* Provided material
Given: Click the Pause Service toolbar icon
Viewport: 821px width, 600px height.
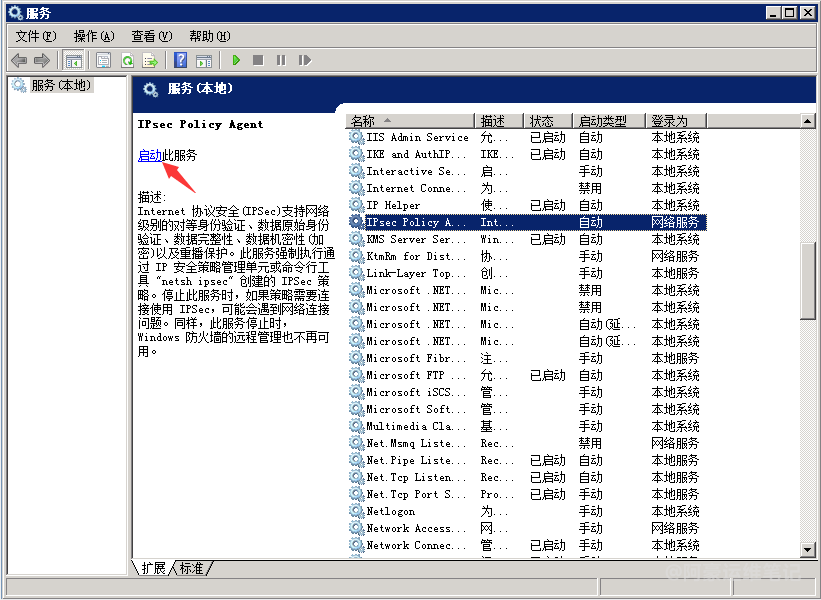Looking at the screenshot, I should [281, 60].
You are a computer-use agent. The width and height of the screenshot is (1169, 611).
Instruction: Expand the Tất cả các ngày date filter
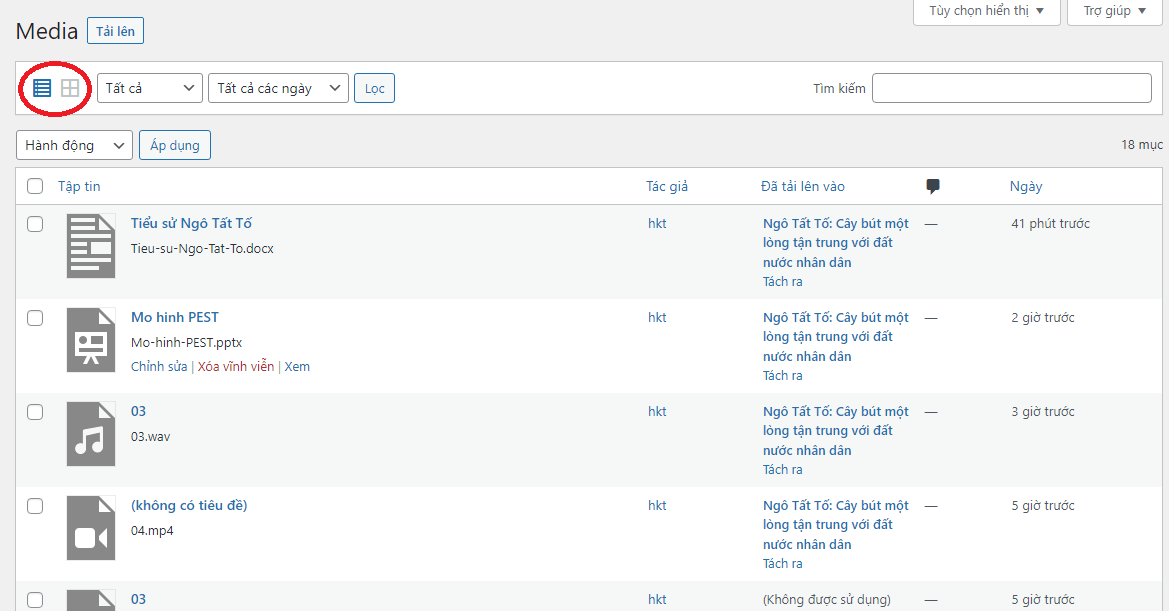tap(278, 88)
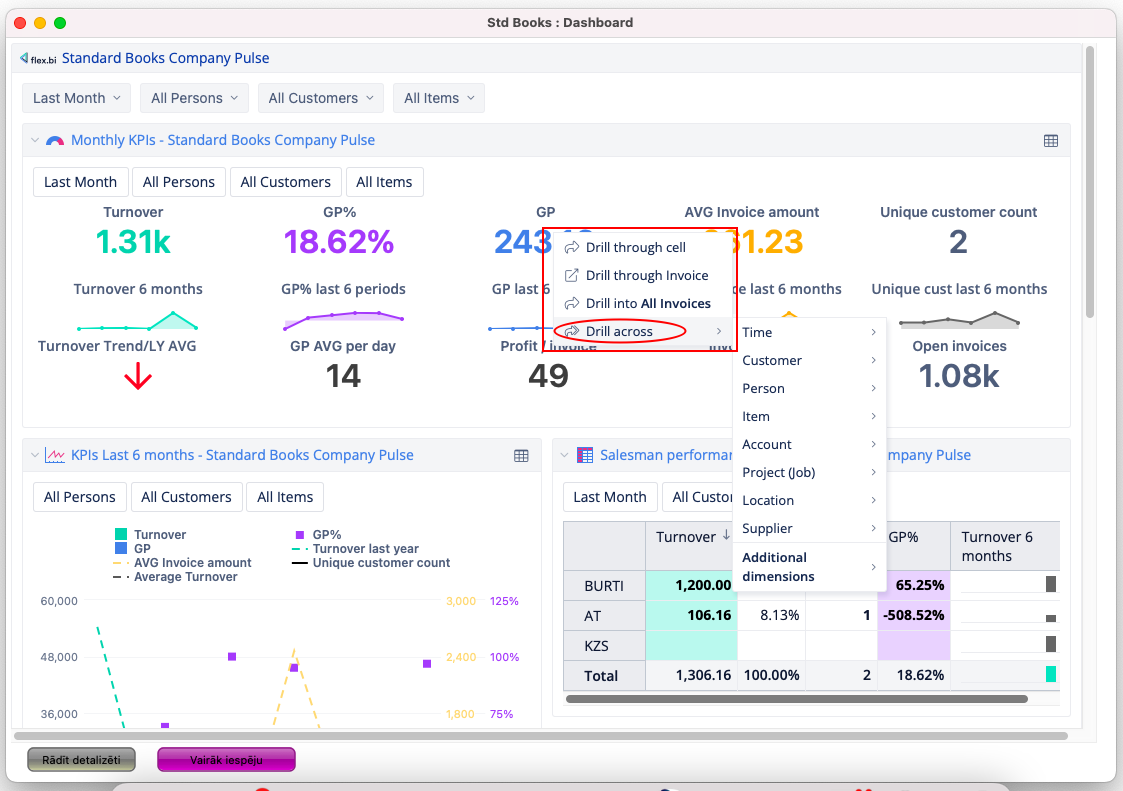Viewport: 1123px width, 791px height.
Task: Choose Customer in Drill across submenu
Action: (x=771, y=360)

* * *

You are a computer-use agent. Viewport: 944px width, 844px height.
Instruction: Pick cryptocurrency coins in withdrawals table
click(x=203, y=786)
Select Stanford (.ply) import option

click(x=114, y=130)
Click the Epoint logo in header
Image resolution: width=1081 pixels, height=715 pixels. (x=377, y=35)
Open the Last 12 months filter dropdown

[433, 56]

* Exercise aim
Every line of the material that holds the word "computer" must be found and copied.

* Written response
You are a computer-use agent. The width and height of the screenshot is (1169, 611).
You are a computer-use agent. Viewport: 944px width, 844px height.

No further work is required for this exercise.